THEORETICAL SUPPORT FOR PROFESSIONAL SHIP HANDLING
Max J. van Hilten (Maritime Pilots' Institute Netherlands, The Netherlands)
Abstract: In order to provide masters and pilots with a tool to theoretically support professional ship handling, the author, on behalf of the Maritime Pilots' Institute Netherlands (MPIN) and the Royal Netherlands Naval College (RNLNC), is developing a menudriven computer program. This paper will give a brief overview of the whole package and will go into more detail about two modules of the computer program: 'wind loads on ships and complex structures' and 'the rate of turn required for geographically fixed turns during current or tidal stream'. On both subjects the importance of the information for manoeuvring in daily practice will be dealt with. The same goes for implementation in the socalled, brand new, portable pilot unit (PPU).
1. INTRODUCTION
A pilot's job includes a number of activities with regard to e.g. determination of position(navigation), positioning(manoeuvring), traffic related problems(colregs), communications and human resource management. With respect to all of these activities experience has to be gained and thorough training is required. The increasing complexity and size of vessels as well as the increasing complexity of traffic situations lead to extra demands. At the same time a large turnover and a threatening shortage of pilots puts increasing pressure on the capacity to meet these demands: experience has to be gained in a relatively short period of time. For these reasons the use of modern aids like computers, on a broader scale than before, becomes increasingly important. Not only for training purposes, also in daily practice. Two parallel developments were initiated by MPIN: the introduction of the socalled portable pilot unit (PPU) and computer programs for support of professional ship handling ('Pilot guide'). In this paper the outlines of two of the modules of the computer program will be described: wind loads on ships and complex structures, and the rate of turn required for geographically fixed turns during current or tidal stream. The portable pilot unit will also be looked at: it will be described in general terms.
2. 'PILOT GUIDE'
'Pilot guide' is the name of a computer program dealing with a number of items regarding manoeuvring; it is intended to be a tool for decision support. The calculation methods are based on either existing theory, or theoretical approaches developed, and in some cases published, by the Institutes mentioned above. Up till now the following modules are implemented or planned for implementation:
 Wind loads on ships and complex structures,
 Current loads on ships,
 Estimate of drift speed caused by cross wind,
 Approach of an anchorage in restricted water during current,
 Required length of anchor cable,
 Stopping distances,
 Current triangle,
 Turning circles (e.g. estimate of increase diameter caused by decrease of under keel clearance),
 Rate of turn planning in bends, water track,
 Rate of turn planning in bends, ground track,(geographically fixed turns),
Supplementary to the basic modules regarding maneuvering, other items will be added. e.g.:
 Datum transformations,
 Items of regional importance (e.g. data or calculations regarding tidal windows).
2.1 Requirements
Wherever possible the program should meet the following requirements:
 Easy to use in daily practice,
 Not time consuming,
 Accurate,
 Reliable,
 Based on sound theory,
 Possibility to use it for training and educational purposes.

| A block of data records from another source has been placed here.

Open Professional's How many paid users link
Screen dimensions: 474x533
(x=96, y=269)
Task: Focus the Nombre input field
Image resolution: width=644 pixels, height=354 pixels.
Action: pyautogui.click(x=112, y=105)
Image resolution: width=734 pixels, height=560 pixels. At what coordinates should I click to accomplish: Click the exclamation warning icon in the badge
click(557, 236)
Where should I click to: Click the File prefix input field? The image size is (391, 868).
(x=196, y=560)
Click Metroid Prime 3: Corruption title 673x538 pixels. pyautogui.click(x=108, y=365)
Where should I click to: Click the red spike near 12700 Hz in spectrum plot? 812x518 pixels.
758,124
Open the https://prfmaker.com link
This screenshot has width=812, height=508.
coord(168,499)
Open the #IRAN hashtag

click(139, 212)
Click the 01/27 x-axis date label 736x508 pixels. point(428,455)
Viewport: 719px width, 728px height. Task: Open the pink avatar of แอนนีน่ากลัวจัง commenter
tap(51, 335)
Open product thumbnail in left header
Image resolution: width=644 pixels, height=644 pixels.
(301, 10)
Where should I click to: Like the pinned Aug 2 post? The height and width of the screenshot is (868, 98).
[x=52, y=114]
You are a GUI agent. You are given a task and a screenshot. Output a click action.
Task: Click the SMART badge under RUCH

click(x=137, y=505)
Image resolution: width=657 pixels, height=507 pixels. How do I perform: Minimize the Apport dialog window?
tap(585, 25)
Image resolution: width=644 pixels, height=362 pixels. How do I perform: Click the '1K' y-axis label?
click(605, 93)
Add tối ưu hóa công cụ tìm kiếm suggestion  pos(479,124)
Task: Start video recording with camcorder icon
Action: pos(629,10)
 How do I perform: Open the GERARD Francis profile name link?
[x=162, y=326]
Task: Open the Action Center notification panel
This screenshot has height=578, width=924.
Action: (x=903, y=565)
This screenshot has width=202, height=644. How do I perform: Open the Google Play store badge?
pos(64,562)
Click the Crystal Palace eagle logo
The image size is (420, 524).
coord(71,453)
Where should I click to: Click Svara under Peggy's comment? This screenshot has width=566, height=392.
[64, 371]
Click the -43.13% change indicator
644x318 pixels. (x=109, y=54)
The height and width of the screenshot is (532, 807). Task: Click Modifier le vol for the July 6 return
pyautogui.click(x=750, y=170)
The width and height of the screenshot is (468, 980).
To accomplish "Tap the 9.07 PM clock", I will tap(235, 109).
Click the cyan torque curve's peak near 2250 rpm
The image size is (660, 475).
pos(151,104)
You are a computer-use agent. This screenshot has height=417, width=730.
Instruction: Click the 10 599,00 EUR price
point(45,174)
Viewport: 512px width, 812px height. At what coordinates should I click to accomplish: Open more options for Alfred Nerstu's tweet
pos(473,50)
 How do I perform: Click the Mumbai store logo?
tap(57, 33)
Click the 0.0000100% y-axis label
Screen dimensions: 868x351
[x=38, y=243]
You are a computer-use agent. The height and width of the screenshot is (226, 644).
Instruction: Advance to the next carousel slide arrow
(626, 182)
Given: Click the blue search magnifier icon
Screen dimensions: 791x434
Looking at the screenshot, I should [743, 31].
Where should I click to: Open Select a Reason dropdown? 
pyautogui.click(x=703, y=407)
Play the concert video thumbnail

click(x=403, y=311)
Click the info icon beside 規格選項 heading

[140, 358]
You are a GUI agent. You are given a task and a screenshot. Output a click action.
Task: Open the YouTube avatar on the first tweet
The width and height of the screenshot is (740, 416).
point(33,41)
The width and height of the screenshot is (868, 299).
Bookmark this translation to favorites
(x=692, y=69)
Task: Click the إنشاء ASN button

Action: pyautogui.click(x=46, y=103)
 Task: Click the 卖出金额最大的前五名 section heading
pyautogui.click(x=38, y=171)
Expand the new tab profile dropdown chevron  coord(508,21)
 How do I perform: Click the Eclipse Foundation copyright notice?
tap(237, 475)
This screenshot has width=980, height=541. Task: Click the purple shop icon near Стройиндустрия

Easy to use in daily practice and not time consuming; From daily practice and from the regular refreshment training of Dutch pilots we know that these requirements are of great importance. Pilots are absolutely willing to use theory and to make calculations provided it is not too complicated and it doesn't take too much time. On closer consideration this is not surprising since complicated calculations may lead to errors and time is often not available, especially in cases of calamities.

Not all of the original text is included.